* _AIM OF THE EXERCISE_
Your output should be the complete listing, repeated exactly.
Segment Open
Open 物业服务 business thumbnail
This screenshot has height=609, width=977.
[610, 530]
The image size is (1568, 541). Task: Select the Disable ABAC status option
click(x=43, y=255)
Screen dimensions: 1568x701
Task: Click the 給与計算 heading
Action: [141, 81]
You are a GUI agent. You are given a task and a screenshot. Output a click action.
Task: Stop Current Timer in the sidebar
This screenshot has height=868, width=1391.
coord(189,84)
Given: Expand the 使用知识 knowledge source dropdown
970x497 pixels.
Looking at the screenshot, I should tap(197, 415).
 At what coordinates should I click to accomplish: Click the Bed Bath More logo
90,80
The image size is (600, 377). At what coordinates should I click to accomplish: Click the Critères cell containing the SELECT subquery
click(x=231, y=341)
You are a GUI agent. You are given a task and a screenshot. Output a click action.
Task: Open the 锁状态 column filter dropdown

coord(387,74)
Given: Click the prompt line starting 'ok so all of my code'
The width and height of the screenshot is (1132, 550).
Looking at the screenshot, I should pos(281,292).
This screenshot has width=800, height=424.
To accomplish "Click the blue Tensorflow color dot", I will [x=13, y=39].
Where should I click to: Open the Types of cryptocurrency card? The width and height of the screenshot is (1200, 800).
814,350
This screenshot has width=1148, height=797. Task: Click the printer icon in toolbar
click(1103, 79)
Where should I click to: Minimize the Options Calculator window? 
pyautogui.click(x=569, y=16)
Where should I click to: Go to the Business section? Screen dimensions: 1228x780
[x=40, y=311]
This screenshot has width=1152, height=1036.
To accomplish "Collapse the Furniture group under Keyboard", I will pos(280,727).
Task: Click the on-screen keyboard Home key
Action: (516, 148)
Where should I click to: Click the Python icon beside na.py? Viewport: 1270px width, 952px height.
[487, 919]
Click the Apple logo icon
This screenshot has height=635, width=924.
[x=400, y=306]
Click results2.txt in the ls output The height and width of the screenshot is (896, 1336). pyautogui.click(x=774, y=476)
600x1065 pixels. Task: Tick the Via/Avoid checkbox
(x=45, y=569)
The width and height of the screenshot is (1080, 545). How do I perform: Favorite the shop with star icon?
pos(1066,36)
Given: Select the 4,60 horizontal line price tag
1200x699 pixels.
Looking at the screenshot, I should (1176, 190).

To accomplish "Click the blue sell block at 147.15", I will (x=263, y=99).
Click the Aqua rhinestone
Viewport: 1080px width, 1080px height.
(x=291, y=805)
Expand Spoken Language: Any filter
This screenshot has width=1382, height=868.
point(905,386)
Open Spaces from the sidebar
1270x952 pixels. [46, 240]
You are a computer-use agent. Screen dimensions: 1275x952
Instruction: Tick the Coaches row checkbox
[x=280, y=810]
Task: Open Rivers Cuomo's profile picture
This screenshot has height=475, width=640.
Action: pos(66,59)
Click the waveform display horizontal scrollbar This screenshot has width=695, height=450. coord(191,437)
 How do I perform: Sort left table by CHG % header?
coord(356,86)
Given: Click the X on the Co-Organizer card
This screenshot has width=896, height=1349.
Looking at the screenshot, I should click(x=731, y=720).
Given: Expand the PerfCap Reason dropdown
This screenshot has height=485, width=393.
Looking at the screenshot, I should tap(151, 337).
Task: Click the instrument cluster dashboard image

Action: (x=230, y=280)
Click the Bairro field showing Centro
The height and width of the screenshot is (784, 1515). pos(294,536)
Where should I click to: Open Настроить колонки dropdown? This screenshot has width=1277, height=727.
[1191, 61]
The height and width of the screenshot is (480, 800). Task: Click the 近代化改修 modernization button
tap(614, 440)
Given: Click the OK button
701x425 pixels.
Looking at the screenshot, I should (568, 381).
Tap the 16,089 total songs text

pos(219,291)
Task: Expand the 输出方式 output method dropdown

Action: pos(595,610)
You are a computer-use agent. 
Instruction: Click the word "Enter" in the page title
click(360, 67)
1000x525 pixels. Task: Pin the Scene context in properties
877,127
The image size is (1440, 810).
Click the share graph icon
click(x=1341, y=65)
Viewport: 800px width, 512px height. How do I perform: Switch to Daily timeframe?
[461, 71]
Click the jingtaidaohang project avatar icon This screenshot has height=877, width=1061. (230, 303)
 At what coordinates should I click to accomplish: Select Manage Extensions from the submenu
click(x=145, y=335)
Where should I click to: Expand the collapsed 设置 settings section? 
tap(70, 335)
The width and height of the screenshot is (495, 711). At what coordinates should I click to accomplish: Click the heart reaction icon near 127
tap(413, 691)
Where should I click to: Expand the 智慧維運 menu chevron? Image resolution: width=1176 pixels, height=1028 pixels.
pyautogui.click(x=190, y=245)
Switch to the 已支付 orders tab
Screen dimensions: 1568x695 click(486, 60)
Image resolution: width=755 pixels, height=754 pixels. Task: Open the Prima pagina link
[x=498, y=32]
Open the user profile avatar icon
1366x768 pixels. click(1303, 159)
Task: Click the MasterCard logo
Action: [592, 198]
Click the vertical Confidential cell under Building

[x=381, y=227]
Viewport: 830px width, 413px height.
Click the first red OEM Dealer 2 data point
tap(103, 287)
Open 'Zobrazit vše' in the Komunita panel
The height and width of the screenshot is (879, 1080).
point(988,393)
Segment Closed
* _TASK OUTPUT_
Open 物业服务 business thumbnail
This screenshot has height=609, width=977.
[610, 530]
The image size is (1568, 541). Task: Select the Disable ABAC status option
click(x=43, y=255)
Screen dimensions: 1568x701
Task: Click the 給与計算 heading
Action: [141, 81]
You are a GUI agent. You are given a task and a screenshot. Output a click action.
Task: Stop Current Timer in the sidebar
This screenshot has height=868, width=1391.
coord(189,84)
Given: Expand the 使用知识 knowledge source dropdown
970x497 pixels.
Looking at the screenshot, I should tap(197, 415).
 At what coordinates should I click to accomplish: Click the Bed Bath More logo
90,80
The image size is (600, 377). At what coordinates should I click to accomplish: Click the Critères cell containing the SELECT subquery
click(x=231, y=341)
You are a GUI agent. You are given a task and a screenshot. Output a click action.
Task: Open the 锁状态 column filter dropdown

coord(387,74)
Given: Click the prompt line starting 'ok so all of my code'
The width and height of the screenshot is (1132, 550).
Looking at the screenshot, I should pos(281,292).
This screenshot has width=800, height=424.
To accomplish "Click the blue Tensorflow color dot", I will [x=13, y=39].
Where should I click to: Open the Types of cryptocurrency card? The width and height of the screenshot is (1200, 800).
814,350
This screenshot has width=1148, height=797. Task: Click the printer icon in toolbar
click(1103, 79)
Where should I click to: Minimize the Options Calculator window? 
pyautogui.click(x=569, y=16)
Where should I click to: Go to the Business section? Screen dimensions: 1228x780
[x=40, y=311]
This screenshot has width=1152, height=1036.
To accomplish "Collapse the Furniture group under Keyboard", I will pos(280,727).
Task: Click the on-screen keyboard Home key
Action: (516, 148)
Where should I click to: Click the Python icon beside na.py? Viewport: 1270px width, 952px height.
[487, 919]
Click the Apple logo icon
This screenshot has height=635, width=924.
[x=400, y=306]
Click results2.txt in the ls output The height and width of the screenshot is (896, 1336). pyautogui.click(x=774, y=476)
600x1065 pixels. Task: Tick the Via/Avoid checkbox
(x=45, y=569)
The width and height of the screenshot is (1080, 545). How do I perform: Favorite the shop with star icon?
pos(1066,36)
Given: Select the 4,60 horizontal line price tag
1200x699 pixels.
Looking at the screenshot, I should (1176, 190).

To accomplish "Click the blue sell block at 147.15", I will (x=263, y=99).
Click the Aqua rhinestone
Viewport: 1080px width, 1080px height.
(x=291, y=805)
Expand Spoken Language: Any filter
This screenshot has width=1382, height=868.
point(905,386)
Open Spaces from the sidebar
1270x952 pixels. [46, 240]
You are a computer-use agent. Screen dimensions: 1275x952
Instruction: Tick the Coaches row checkbox
[x=280, y=810]
Task: Open Rivers Cuomo's profile picture
This screenshot has height=475, width=640.
Action: pos(66,59)
Click the waveform display horizontal scrollbar This screenshot has width=695, height=450. coord(191,437)
 How do I perform: Sort left table by CHG % header?
coord(356,86)
Given: Click the X on the Co-Organizer card
This screenshot has width=896, height=1349.
Looking at the screenshot, I should click(x=731, y=720).
Given: Expand the PerfCap Reason dropdown
This screenshot has height=485, width=393.
Looking at the screenshot, I should tap(151, 337).
Task: Click the instrument cluster dashboard image

Action: (x=230, y=280)
Click the Bairro field showing Centro
The height and width of the screenshot is (784, 1515). pos(294,536)
Where should I click to: Open Настроить колонки dropdown? This screenshot has width=1277, height=727.
[1191, 61]
The height and width of the screenshot is (480, 800). Task: Click the 近代化改修 modernization button
tap(614, 440)
Given: Click the OK button
701x425 pixels.
Looking at the screenshot, I should (568, 381).
Tap the 16,089 total songs text

pos(219,291)
Task: Expand the 输出方式 output method dropdown

Action: pos(595,610)
You are a computer-use agent. 
Instruction: Click the word "Enter" in the page title
click(360, 67)
1000x525 pixels. Task: Pin the Scene context in properties
877,127
The image size is (1440, 810).
Click the share graph icon
click(x=1341, y=65)
Viewport: 800px width, 512px height. How do I perform: Switch to Daily timeframe?
[461, 71]
Click the jingtaidaohang project avatar icon This screenshot has height=877, width=1061. (230, 303)
 At what coordinates should I click to accomplish: Select Manage Extensions from the submenu
click(x=145, y=335)
Where should I click to: Expand the collapsed 设置 settings section? 
tap(70, 335)
The width and height of the screenshot is (495, 711). At what coordinates should I click to accomplish: Click the heart reaction icon near 127
tap(413, 691)
Where should I click to: Expand the 智慧維運 menu chevron? Image resolution: width=1176 pixels, height=1028 pixels.
pyautogui.click(x=190, y=245)
Switch to the 已支付 orders tab
Screen dimensions: 1568x695 click(486, 60)
Image resolution: width=755 pixels, height=754 pixels. Task: Open the Prima pagina link
[x=498, y=32]
Open the user profile avatar icon
1366x768 pixels. click(1303, 159)
Task: Click the MasterCard logo
Action: [592, 198]
Click the vertical Confidential cell under Building

[x=381, y=227]
Viewport: 830px width, 413px height.
Click the first red OEM Dealer 2 data point
tap(103, 287)
Open 'Zobrazit vše' in the Komunita panel
The height and width of the screenshot is (879, 1080).
point(988,393)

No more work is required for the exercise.